En effet, si l’information est passée presque inaperçue à Yaoundé, elle a pourtant tout d’un séisme économique pour le Cameroun. Car avec cette autre étape, le Cameroun perd définitivement un client historique. Mais surtout, le pays voit glisser entre ses doigts pas moins de 340 milliards de FCFA par an, conséquence directe d’une gouvernance minée par le laxisme, l’absence de vision stratégique et surtout par une corruption systémique.Ce revers aurait pourtant pu être évité. Depuis plus d’une décennie, les alertes se sont multipliées. Syndicats de transporteurs, partenaires techniques et investisseurs ont dénoncé la lourdeur administrative, le piteux état des infrastructures routières, les tracasseries policières et la faible volonté politique de sécuriser le corridor Douala-Ndjamena.
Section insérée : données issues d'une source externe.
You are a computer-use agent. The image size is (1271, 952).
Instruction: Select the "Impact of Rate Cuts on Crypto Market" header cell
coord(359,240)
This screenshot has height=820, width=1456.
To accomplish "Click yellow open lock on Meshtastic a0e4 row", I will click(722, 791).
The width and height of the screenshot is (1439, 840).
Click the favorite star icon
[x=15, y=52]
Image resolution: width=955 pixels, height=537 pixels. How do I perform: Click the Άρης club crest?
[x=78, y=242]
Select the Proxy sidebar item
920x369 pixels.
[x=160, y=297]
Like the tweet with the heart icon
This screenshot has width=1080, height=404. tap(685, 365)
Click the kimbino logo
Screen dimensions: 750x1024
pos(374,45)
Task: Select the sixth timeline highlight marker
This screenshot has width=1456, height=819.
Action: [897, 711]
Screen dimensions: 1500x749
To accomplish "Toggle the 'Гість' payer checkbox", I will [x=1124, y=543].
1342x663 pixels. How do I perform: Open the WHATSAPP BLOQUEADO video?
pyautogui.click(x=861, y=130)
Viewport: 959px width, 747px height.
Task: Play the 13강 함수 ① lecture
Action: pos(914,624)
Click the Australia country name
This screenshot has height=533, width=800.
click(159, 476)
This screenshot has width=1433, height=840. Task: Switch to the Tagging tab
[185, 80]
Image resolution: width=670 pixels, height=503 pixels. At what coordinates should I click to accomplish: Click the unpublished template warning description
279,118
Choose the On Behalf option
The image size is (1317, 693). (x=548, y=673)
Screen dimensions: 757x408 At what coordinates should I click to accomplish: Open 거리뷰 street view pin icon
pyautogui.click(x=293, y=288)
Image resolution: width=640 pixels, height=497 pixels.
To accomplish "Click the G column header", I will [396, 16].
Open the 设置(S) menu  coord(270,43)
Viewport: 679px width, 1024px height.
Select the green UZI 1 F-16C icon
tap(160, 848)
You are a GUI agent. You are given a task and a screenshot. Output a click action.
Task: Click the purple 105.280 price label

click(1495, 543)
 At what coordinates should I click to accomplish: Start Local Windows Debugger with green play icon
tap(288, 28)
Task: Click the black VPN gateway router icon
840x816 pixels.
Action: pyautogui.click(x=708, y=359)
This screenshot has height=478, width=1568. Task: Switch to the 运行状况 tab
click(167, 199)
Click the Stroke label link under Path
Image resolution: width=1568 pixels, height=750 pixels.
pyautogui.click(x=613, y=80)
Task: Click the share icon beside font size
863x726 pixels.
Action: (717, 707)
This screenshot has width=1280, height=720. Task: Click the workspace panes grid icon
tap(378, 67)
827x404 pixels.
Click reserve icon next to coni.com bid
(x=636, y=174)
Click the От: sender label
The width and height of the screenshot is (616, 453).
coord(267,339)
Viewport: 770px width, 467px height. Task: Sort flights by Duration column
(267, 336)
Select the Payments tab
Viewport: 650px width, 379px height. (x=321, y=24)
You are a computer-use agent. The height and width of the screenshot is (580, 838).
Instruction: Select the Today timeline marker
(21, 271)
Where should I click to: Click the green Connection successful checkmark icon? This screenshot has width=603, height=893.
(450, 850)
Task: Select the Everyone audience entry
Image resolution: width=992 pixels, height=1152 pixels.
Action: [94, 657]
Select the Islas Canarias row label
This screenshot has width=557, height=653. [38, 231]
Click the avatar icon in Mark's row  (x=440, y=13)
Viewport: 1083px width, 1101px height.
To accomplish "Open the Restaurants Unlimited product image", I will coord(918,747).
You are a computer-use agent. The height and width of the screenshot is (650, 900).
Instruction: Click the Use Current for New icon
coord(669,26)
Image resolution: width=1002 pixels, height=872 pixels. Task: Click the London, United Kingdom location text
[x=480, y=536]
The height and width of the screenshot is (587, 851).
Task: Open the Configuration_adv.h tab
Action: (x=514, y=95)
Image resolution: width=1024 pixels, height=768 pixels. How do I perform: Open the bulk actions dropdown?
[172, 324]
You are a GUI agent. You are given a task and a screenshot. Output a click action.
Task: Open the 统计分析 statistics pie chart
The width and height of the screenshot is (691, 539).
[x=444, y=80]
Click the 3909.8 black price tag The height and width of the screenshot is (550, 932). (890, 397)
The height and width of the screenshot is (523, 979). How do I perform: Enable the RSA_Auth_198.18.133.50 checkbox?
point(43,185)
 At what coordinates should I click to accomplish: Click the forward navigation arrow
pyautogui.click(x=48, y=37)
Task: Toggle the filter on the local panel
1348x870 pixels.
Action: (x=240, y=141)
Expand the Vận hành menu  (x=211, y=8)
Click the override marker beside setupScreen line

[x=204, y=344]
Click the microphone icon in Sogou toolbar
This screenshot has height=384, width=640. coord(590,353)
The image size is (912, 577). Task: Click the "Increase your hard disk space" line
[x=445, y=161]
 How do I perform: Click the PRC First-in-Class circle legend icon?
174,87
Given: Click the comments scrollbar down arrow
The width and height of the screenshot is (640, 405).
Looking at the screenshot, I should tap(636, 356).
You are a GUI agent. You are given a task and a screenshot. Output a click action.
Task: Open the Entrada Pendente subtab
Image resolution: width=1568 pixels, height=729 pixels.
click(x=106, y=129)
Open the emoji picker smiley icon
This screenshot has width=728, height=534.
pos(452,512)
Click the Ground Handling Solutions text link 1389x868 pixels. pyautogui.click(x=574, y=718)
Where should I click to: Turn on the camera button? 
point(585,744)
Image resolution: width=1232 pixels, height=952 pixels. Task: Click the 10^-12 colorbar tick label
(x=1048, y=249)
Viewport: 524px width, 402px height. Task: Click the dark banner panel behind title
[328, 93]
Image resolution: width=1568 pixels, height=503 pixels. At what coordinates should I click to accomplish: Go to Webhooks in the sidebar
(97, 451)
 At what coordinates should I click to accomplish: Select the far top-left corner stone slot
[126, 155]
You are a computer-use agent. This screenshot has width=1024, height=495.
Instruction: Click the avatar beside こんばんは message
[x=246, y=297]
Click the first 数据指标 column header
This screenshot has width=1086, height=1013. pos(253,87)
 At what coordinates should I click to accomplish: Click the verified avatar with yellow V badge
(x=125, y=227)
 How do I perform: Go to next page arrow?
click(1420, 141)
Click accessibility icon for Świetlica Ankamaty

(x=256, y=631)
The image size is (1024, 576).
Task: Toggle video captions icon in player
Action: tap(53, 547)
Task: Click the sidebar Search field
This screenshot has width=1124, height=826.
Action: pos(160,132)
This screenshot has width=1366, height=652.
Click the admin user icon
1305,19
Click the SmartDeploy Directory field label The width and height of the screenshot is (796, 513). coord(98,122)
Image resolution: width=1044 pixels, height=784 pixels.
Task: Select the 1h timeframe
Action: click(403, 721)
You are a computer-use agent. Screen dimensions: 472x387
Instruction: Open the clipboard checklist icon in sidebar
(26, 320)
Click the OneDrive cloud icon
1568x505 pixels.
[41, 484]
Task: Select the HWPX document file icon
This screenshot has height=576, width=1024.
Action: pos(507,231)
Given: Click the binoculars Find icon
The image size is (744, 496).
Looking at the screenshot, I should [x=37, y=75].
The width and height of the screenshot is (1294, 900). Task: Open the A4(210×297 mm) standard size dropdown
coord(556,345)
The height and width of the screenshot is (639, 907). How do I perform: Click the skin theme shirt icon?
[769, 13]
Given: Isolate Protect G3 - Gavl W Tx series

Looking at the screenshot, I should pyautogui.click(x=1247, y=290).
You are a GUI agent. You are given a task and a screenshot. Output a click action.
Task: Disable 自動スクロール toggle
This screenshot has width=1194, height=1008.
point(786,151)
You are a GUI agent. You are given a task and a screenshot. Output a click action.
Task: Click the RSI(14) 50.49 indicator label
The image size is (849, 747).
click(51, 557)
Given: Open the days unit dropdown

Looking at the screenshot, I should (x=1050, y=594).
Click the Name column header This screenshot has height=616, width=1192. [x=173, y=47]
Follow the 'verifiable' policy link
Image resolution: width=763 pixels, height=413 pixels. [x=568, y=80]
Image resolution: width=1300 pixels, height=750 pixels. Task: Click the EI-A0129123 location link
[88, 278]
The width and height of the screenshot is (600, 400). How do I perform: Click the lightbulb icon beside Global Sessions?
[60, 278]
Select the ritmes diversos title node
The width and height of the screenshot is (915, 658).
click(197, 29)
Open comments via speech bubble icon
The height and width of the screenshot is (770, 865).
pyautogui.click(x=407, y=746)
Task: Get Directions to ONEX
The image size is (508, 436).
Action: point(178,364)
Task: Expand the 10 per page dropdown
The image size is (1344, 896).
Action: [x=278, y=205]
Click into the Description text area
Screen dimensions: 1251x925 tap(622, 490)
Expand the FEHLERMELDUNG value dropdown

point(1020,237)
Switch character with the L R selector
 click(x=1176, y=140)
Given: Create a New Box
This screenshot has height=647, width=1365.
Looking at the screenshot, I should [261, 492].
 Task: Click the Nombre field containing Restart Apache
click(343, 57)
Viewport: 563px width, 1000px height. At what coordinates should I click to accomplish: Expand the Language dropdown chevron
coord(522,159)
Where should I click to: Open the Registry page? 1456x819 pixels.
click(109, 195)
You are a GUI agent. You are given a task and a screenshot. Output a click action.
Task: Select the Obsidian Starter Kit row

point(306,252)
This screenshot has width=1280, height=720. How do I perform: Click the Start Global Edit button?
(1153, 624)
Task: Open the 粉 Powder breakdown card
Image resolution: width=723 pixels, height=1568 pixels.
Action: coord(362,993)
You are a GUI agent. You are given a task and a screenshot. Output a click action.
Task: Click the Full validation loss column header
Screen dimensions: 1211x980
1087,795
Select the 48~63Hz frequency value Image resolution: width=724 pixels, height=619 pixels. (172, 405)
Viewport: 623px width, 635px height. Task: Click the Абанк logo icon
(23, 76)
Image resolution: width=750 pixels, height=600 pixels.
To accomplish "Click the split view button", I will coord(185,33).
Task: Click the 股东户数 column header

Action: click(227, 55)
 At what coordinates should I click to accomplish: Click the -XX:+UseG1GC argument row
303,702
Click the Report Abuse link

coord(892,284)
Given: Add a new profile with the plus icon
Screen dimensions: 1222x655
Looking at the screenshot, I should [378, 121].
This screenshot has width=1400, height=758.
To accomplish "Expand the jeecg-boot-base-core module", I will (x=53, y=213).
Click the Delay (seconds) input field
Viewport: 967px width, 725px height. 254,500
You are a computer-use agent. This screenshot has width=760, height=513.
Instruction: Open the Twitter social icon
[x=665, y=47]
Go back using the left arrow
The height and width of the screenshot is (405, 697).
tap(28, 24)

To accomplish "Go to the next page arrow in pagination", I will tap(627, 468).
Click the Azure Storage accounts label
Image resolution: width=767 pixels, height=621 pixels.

Il est donc clair qu’au lieu de capitaliser sur sa position géographique stratégique en devenant un hub logistique incontournable pour l’Afrique centrale, le Cameroun a laissé s’installer une bureaucratie inefficace, dotée d’un manque de vision stratégique. Conséquence : le Tchad, principal utilisateur du port de Douala, s’est lassé face à l’inefficacité camerounaise.

En s’alliant à Malabo, N’Djamena ne cherche pas seulement à diversifier ses voies d’accès aux marchés internationaux, mais aussi à fuir un modèle de gouvernance en déliquescence.

Rappelons que ce n’est pas une première pour le Cameroun, qui a déjà subi des pertes similaires dans le passé, notamment avec l’accord entre le Niger et le Bénin. En effet, le Niger a lancé, le 17 septembre 2019, les travaux de construction d’un pipeline de 2000 km reliant ses champs pétroliers d’Agadem au port de Seme, au Bénin. Cette infrastructure, estimée à 5 milliards de dollars (près de 3000 milliards de FCFA), réalisée par la China National Petroleum Corporation (CNPC) sur une période de deux ans, a été préférée à celle de 600 km préalablement prévue pour rallier les champs pétroliers d’Agadem à l’oléoduc Tchad-Cameroun, qui aurait permis l’exportation du brut nigérien à partir du port en eau profonde de Kribi.